> [Word and item location data]
═══

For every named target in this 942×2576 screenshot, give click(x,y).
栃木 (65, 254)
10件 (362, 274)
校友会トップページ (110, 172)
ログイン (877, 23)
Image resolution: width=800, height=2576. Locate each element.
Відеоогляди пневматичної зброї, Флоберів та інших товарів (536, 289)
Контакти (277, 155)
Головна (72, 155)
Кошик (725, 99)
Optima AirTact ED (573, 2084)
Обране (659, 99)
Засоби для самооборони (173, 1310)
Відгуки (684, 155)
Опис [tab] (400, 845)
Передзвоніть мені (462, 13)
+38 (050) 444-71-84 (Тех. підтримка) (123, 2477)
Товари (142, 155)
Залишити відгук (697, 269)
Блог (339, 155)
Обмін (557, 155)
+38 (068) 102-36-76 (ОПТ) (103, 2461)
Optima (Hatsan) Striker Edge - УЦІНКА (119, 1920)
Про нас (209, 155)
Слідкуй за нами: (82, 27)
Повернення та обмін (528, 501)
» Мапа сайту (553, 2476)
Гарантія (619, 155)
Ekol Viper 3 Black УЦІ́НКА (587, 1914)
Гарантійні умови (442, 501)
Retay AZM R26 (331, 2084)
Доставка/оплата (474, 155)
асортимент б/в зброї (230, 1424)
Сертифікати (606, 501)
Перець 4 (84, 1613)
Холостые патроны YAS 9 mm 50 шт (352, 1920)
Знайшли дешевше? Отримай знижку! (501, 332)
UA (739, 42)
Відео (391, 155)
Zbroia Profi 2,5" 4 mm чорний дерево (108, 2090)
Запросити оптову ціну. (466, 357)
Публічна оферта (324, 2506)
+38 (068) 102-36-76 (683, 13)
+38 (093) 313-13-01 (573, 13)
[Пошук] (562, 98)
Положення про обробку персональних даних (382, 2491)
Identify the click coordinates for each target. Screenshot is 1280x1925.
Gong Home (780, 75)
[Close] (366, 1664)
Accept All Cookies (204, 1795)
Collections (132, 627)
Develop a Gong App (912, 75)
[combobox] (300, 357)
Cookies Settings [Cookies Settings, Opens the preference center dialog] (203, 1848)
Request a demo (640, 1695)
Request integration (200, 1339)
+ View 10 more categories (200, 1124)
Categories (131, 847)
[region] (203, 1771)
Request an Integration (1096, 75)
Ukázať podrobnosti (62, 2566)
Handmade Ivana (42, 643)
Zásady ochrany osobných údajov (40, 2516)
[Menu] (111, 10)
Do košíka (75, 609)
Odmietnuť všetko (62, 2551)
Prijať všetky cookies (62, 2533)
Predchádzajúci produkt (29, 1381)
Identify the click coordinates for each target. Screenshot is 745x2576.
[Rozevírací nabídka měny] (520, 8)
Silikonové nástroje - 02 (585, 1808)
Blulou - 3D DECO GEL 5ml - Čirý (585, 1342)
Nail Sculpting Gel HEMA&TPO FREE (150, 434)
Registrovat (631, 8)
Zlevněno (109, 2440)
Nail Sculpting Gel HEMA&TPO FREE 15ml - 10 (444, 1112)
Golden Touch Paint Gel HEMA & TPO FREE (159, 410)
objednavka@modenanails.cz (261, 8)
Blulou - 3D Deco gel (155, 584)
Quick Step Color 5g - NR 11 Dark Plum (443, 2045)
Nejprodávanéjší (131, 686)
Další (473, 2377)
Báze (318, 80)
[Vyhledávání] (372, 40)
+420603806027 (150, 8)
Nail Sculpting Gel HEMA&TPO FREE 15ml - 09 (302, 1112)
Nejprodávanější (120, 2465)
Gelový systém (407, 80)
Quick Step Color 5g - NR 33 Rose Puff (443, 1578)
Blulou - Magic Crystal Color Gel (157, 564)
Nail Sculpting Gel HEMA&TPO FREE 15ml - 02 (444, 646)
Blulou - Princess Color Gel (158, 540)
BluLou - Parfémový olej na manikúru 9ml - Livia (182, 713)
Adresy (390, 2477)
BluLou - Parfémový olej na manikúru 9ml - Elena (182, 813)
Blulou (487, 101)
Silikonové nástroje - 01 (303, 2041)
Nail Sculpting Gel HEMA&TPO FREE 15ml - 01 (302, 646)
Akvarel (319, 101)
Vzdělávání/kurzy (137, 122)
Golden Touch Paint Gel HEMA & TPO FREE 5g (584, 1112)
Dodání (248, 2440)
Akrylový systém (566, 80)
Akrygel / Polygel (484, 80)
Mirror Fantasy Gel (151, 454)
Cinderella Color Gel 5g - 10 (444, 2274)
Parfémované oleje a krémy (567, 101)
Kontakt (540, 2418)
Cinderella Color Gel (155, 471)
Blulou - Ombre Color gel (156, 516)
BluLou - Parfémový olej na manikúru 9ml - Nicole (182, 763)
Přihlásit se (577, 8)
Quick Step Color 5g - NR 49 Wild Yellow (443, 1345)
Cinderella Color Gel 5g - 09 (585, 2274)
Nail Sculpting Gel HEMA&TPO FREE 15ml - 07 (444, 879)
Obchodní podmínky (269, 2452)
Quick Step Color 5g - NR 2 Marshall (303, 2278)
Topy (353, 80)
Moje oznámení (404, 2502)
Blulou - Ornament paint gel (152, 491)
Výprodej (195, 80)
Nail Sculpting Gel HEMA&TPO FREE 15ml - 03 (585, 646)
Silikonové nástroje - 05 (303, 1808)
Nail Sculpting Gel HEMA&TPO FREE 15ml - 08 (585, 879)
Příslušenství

═══

> [Set exercise]
Copy the material word for word, starting at its first line and stopping after the line that contains "Блог (339, 155)".

> [Final result]
For every named target in this 942×2576 screenshot, give click(x,y).
栃木 (65, 254)
10件 (362, 274)
校友会トップページ (110, 172)
ログイン (877, 23)
Image resolution: width=800, height=2576. Locate each element.
Відеоогляди пневматичної зброї, Флоберів та інших товарів (536, 289)
Контакти (277, 155)
Головна (72, 155)
Кошик (725, 99)
Optima AirTact ED (573, 2084)
Обране (659, 99)
Засоби для самооборони (173, 1310)
Відгуки (684, 155)
Опис [tab] (400, 845)
Передзвоніть мені (462, 13)
+38 (050) 444-71-84 (Тех. підтримка) (123, 2477)
Товари (142, 155)
Залишити відгук (697, 269)
Блог (339, 155)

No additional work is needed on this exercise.